Pausenbrief 07 | 2023

»Grundformen non-verbaler Kommunikation« VI : Rhythmus

Liebe Leserinnen, liebe Leser,

komme ich in meinen Seminaren auf das Thema Rhythmus zu sprechen, erfahre ich fast ohne Ausnahme dieselbe Reaktion: "Rhythmus? – Aber ich hab' noch nie getanzt!" Tatsächlich handelt es sich dabei um ein Missverständnis, und die meisten sind sehr überrascht, sobald sie erfahren, dass wir alle zahllosen Rhythmen unterliegen, die entweder unsere Körperlichkeit mitprägen oder selbst körperlich sind: 

Monats- und Tagesrhythmen, Hell-/Dunkelrhythmen, Jahresrhythmen – die berühmten 7 Jahre, seien sie fett, seien sie mager, in denen sich unsere Zellstruktur erneuert, Schlaf-, Ess- und Verdauungsrhythmen, erotische Rhythmen, der Lidschlag, der Herzschlag, daneben Ticks, die sich rhythmisch artikulieren, Fingertrommeln, Fußwippen und natürlich die Marotte, auf der Autobahn die Taktung der Leitplankenanlage mitschlagen zu müssen...

Rhythmus ist Bewegung.

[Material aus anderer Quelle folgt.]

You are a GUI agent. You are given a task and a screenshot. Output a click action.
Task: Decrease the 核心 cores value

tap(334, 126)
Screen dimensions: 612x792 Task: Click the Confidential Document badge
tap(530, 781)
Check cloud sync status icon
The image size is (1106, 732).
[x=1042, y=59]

Selbst wenn wir schlafen. Rhythmus wohnt uns inne. Er ist primärer Bestandteil unseres Lebens, in dem es nicht bloß organisatorisch ums richtige Timing geht. Das Wort Rhythmus stammt ab vom Altgriechischen rythmós. Ursprünglich bezeichnet es "das Fließen", also etwas Gleichmäßiges, Strömendes. Im Rhythmus liegt somit etwas begründet, das sich wiederholt, und irgendwo zwischen Tretmühle und Harmonie liegt wohl auch unser unbewusstes Empfinden dafür.

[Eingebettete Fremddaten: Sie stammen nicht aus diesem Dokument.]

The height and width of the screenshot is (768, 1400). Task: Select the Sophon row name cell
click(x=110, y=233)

In anderen Worten: Vom Rhythmus kann man gar nicht absehen. Noch der unmusikalischste Mensch ist ein rhythmischer Mensch. Denn unser Körper ist selbst Instrument. Damit dürfte auch klar sein, wie stark Rhythmus als Parameter unsere non-verbalen Kommunikationsmuster mitbestimmt. Bin ich selbst zu schnell, mein Gegenüber zu langsam, wird dauerhaft keine harmonische Beziehung entstehen. Die Schnellen sind oft genervt, die Langsamen oft überfordert. Und beide Gruppen werden der Regel nach, sind sie Rhythmen ausgesetzt, die dem eigenen Gefühl zuwiderlaufen, aggressiv. Der Wohlfühlrhythmus des einen ist für den anderen buchstäblich taktlos.

Eine der klügsten Anekdoten zum Thema fällt mir dazu aus der Welt des Theaters ein: Im Opernhaus X. gab es neben dem Generalmusikdirektor einen Co-Dirigenten. Der Mann hieß Herr Stengel. Zu seinen Aufgaben gehörte die Abhaltung der Orchesterproben. Herr Stengel war allen Musiker*innen schon vor seiner ersten Amtshandlung durch überzogene Eitelkeit aufgefallen. Ein pausbäckiger Mitdreißiger, der den weißen Schal wie Karajan und dazu täglich neu geblümte Weste trug. Auf der ersten Probe konnte er nicht von einer jungen Geigerin lassen. Er fixierte sie, hob ihr hinreißendes Spiel heraus. Und plötzlich rief er vom Dirigentenpult aus in ihre Richtung: "Ach, bei Netzstrümpfen komme ich immer ganz aus dem Takt!" Die Antwort der jungen Musikerin ist classy. Sie stand auf und rief zurück: "Herr Stengel, dann sagen sie uns doch bitte nur noch: Werden Sie bei Netzstrümpfen schneller oder langsamer?"